**WHAT YOU WILL DO**
Pictures are to be left out, and only the lines from the one containing "Task: Click the right arrow next to 售卖" through the last line of the data are to be returned exactly.

**DATA FOR ANALYSIS**
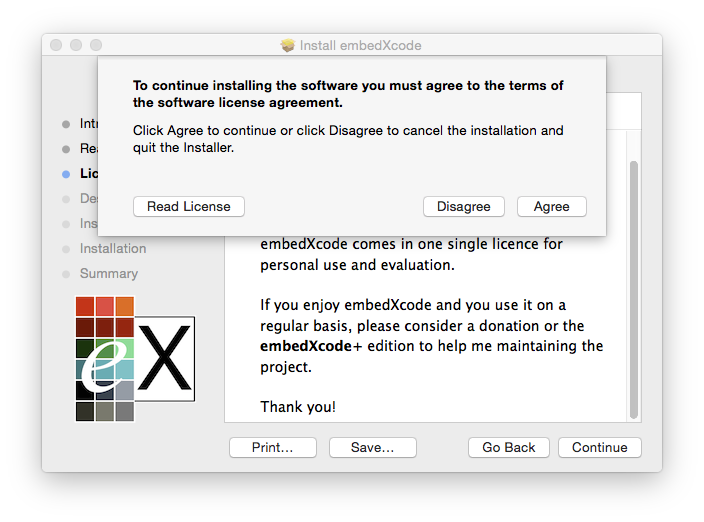This screenshot has height=522, width=704.
Task: Open the Read License button
Action: (189, 206)
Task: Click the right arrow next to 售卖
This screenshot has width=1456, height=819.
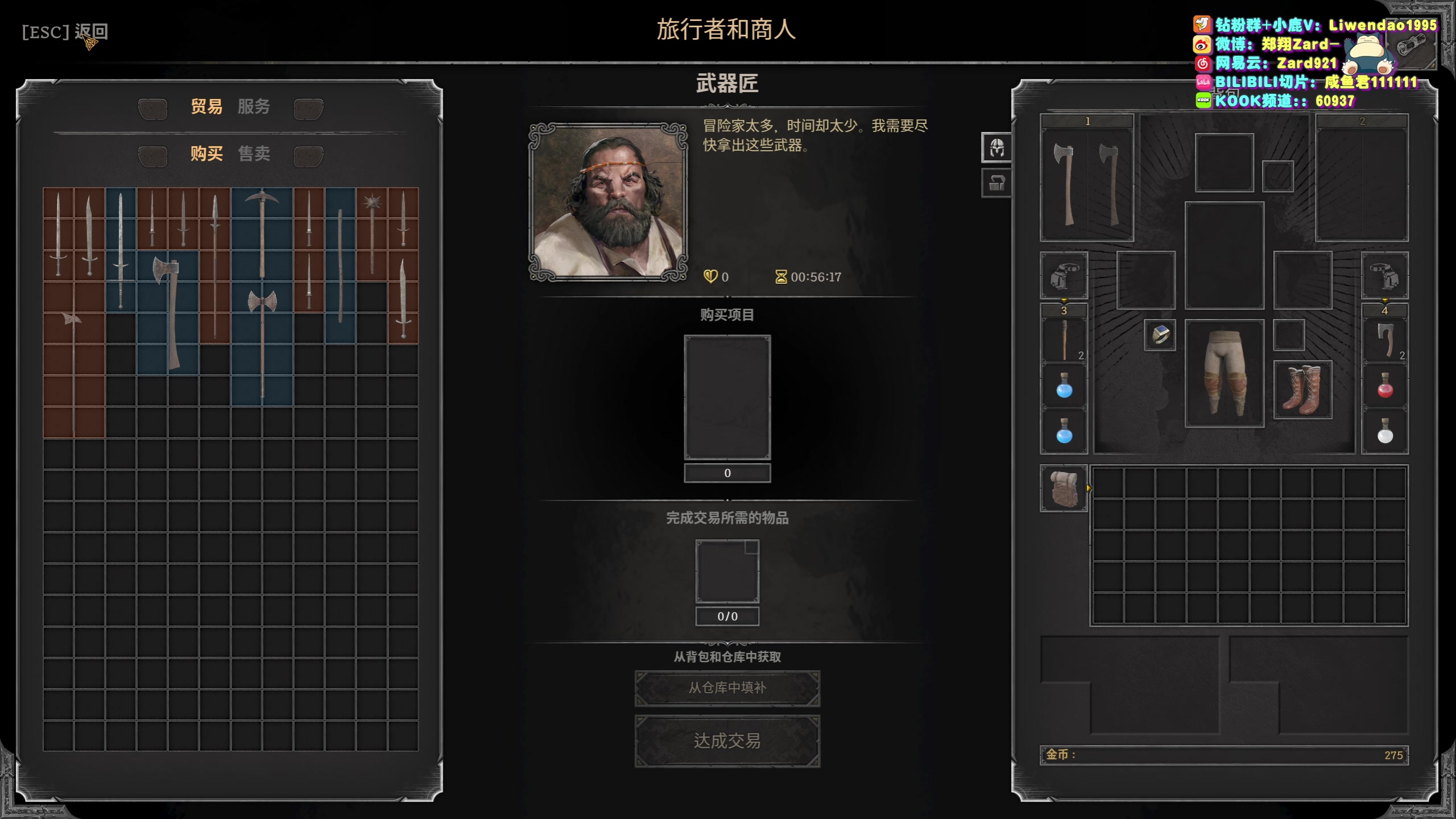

**RESULT OF THE TASK**
Task: Click the right arrow next to 售卖
This screenshot has width=1456, height=819.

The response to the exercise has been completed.